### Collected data

=====

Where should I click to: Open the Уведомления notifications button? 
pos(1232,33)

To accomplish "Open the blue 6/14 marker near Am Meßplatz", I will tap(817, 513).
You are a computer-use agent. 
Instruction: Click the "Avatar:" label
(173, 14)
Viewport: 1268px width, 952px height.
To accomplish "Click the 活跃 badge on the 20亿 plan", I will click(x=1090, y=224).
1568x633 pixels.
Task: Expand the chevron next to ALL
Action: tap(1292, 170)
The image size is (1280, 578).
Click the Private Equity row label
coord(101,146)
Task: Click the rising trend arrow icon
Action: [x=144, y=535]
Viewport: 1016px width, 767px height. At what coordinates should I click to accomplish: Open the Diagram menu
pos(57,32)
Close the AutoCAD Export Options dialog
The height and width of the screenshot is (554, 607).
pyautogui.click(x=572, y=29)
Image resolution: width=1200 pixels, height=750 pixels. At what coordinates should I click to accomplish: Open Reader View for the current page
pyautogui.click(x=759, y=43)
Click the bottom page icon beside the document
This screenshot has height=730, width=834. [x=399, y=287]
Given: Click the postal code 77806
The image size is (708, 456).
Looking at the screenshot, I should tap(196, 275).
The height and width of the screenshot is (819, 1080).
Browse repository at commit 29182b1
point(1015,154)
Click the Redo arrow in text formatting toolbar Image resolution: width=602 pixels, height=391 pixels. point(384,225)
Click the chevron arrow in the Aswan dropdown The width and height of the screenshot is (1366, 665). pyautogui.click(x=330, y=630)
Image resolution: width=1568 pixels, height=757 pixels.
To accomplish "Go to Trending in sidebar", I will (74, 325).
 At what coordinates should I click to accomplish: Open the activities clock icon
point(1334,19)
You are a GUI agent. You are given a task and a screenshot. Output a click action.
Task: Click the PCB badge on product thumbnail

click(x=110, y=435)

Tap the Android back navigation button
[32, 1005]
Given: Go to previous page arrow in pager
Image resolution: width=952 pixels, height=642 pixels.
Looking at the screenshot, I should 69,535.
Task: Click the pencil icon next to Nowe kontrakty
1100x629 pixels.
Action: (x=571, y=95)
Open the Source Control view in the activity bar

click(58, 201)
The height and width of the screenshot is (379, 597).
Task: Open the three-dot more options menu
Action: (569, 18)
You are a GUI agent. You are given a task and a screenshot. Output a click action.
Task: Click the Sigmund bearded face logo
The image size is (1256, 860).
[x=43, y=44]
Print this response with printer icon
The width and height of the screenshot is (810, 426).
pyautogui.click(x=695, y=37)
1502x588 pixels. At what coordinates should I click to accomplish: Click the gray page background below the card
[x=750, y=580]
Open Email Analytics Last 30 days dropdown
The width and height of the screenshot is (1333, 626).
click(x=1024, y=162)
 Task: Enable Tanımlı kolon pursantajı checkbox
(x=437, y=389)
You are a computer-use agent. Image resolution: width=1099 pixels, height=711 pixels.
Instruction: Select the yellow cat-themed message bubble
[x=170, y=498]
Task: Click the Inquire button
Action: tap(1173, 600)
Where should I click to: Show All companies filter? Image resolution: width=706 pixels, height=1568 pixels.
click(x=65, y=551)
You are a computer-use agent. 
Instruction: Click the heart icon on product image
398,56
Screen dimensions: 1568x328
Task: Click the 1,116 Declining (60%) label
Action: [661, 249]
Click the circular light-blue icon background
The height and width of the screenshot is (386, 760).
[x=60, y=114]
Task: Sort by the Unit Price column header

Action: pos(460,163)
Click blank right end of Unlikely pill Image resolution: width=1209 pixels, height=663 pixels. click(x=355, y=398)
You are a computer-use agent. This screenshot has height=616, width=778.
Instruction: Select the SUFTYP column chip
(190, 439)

=====

### How to complete this task
From the records above, give again exactly the lines running from the line with "The image size is (708, 456)." to the line with "Click the Redo", inclusive.

### Your response
The image size is (708, 456).
Looking at the screenshot, I should tap(196, 275).
The height and width of the screenshot is (819, 1080).
Browse repository at commit 29182b1
point(1015,154)
Click the Redo arrow in text formatting toolbar Image resolution: width=602 pixels, height=391 pixels. point(384,225)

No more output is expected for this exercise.